*Problem to solve*
Line count for the string "agent" in the records below: report that figure and nothing else.

[Pixel coordinate grounding data]
== == ==

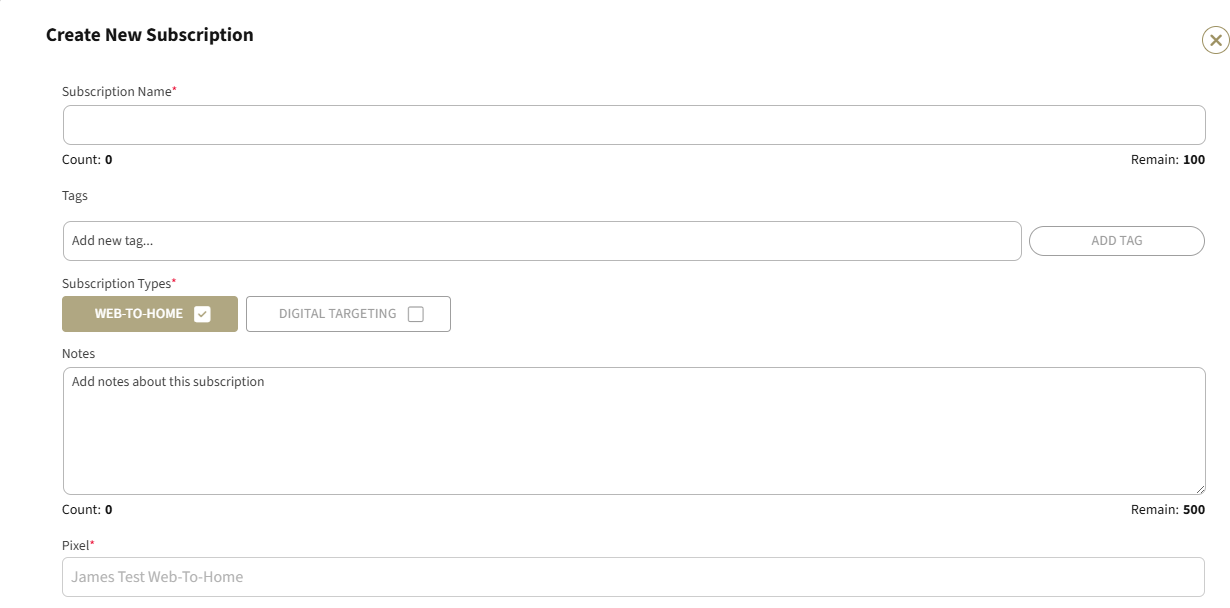Focus the Subscription Name text field
The width and height of the screenshot is (1230, 608).
(x=634, y=125)
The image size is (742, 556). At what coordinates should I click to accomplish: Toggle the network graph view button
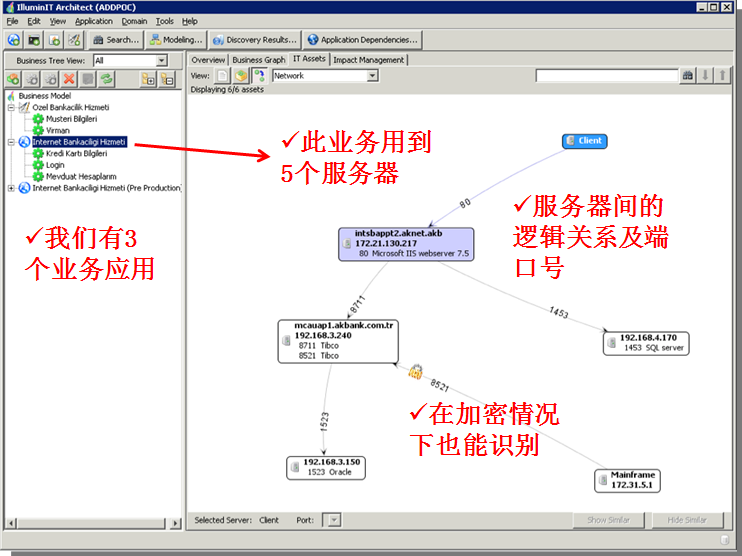(258, 76)
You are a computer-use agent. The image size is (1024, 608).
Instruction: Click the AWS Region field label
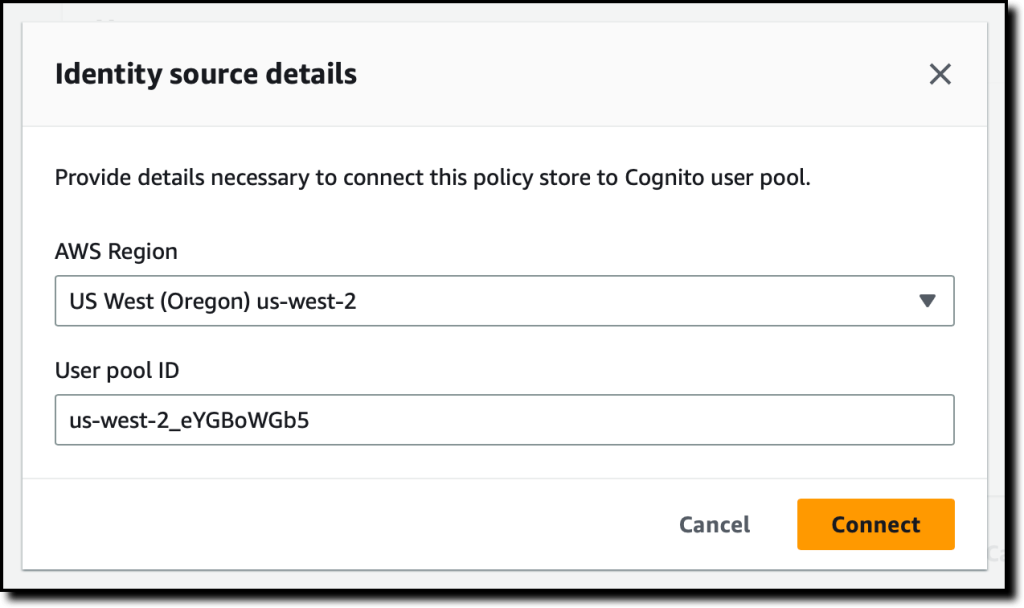(x=117, y=251)
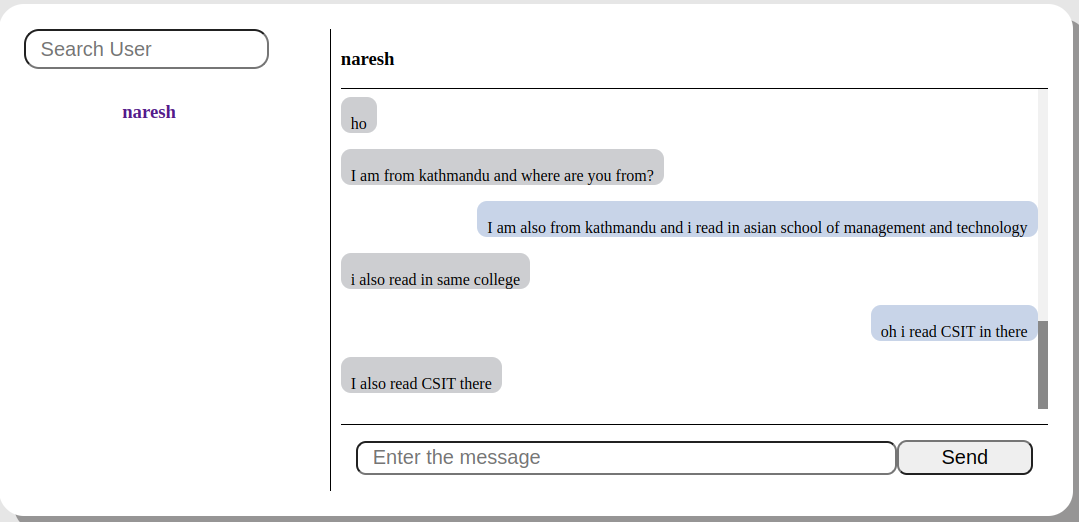Focus the "Enter the message" input box
The height and width of the screenshot is (522, 1079).
(626, 458)
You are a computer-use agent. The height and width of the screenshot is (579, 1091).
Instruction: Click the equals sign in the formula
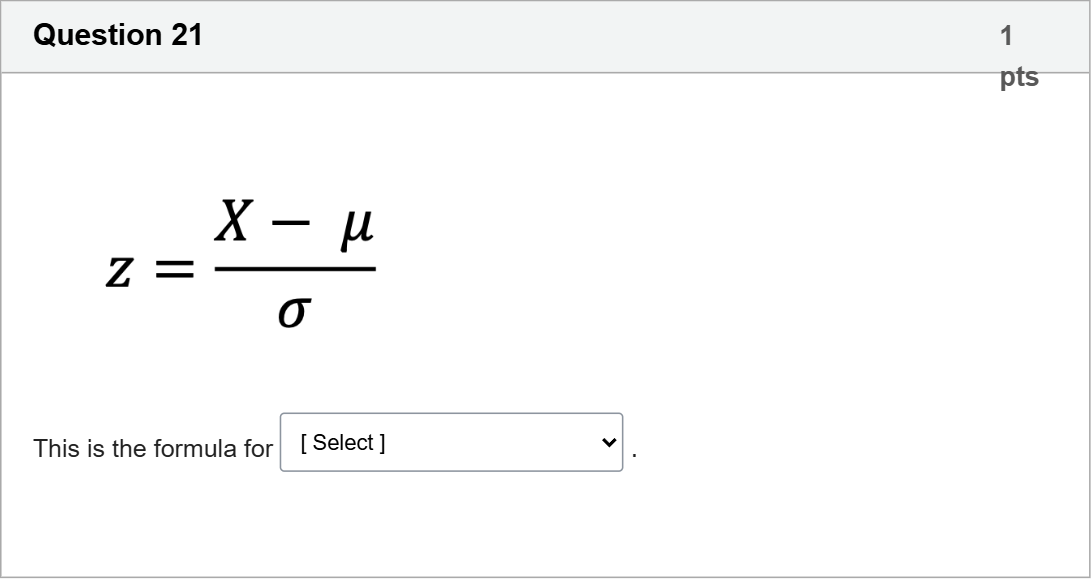coord(176,270)
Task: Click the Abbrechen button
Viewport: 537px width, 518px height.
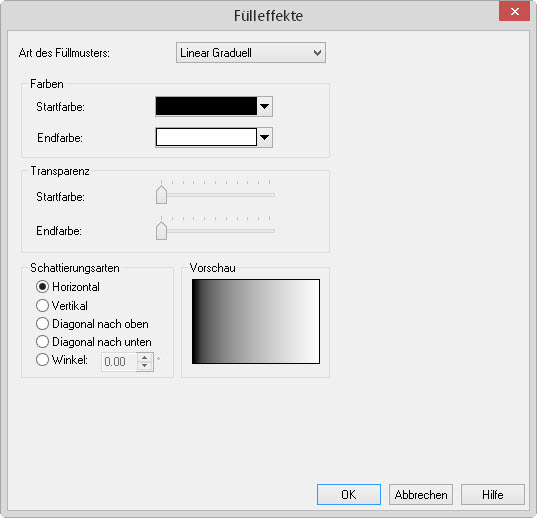Action: 421,494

== == ==

*Answer to the problem*
2